Gas Metal Arc Welding (GMAW), or Metal Inert Gas welding, largely known as MIG welding, is a commonly used high deposition rate welding method.
Metal wire is continuously fed from a spool over the pieces of metal being joined as a high frequency electrical current is fed to it. An electric arc is formed when this electric current passes between the metal wire and the metal to be welded. The resultant heat of the arc melts the metal away and forms a molten pool which subsequently cools, fusing the metals together leaving a strong welded join.
MIG welding is beneficial where minimal post weld cleaning is required, when long welds need to be made without starts and stops or where the weld needs to be applied quickly.
Gas Tungsten Arc Welding (GTAW), commonly known as TIG Welding, is a high-quality precision welding process ideal for many applications that require clean, strong weld joints.
In TIG welding a stable arc is formed between a non-consumable tungsten electrode and the piece of metal to be welded. The initial weld is protected from airborne contaminants by an inert gas shield being blown onto the molten weld pool. Filler wire, if used, is added separately to the weld pool.

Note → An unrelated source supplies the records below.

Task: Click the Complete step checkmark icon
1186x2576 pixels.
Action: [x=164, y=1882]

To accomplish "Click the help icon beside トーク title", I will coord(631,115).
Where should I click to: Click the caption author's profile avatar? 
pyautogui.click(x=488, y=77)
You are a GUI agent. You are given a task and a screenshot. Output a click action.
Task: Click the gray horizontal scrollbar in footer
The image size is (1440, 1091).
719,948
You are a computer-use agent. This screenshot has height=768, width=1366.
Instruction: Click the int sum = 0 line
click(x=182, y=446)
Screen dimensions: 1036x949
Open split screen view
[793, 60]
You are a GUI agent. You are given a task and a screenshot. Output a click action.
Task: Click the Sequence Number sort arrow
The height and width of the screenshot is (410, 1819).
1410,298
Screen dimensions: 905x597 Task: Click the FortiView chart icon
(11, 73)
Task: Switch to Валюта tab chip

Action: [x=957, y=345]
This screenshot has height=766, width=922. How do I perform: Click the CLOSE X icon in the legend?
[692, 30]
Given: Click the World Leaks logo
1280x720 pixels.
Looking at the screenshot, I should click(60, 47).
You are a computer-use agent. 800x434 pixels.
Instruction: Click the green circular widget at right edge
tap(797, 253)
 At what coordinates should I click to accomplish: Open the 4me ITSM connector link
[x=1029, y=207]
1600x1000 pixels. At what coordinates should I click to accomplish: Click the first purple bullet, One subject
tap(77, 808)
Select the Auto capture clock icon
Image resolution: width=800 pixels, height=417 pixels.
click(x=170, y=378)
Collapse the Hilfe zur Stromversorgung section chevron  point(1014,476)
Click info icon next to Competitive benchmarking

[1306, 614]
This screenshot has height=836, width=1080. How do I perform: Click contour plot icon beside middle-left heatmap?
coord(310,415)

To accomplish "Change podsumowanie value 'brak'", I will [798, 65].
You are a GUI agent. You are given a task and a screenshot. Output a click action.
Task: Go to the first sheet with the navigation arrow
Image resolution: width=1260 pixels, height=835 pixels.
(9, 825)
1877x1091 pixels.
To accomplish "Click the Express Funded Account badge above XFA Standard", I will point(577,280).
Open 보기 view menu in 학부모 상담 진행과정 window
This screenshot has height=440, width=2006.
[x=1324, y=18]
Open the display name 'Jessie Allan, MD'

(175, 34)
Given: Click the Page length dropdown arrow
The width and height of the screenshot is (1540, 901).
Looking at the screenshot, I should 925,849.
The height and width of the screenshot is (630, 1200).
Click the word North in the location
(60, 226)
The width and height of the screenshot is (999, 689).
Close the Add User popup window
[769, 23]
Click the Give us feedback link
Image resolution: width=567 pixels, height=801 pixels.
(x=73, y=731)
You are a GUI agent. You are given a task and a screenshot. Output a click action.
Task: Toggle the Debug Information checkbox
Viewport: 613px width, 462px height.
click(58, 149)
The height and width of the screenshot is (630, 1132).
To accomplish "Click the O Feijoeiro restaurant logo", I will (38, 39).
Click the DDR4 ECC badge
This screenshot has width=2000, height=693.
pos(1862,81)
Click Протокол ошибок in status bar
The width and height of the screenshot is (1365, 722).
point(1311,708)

TIG welding is extremely versatile and can be applied to ferrous or non ferrous metals to produce superior quality welds, with or without the use of filler metal. TIG welding allows the precise control of welding variables, can be applied to thin materials, is free of spatter and yields low distortion.
A type of resistance welding where the spot welds are made at regular intervals on overlapping sheets of metal. An easily automated resistance welding process, Spot welding is ideal for rapid welding applications on thinner materials.
Spot welding is used when welding two or more metal sheets together without using any filler material by applying pressure and heat to the area to be welded. The spot welding process is used for joining sheet materials and uses shaped copper alloy electrodes to apply pressure and convey the electrical current through the workpieces. Heat is developed mainly at the interface between two sheets, eventually causing the material being welded to melt, forming a molten pool, the weld nugget. The molten pool is contained by the pressure applied by the electrode tip and the surrounding solid metal.
Spot welding offers a number of advantages over other techniques, including high speed, ease of automation and energy efficiency with little pollution, plus it allows multiple sheets and dissimilar metals to be simultaneously welded.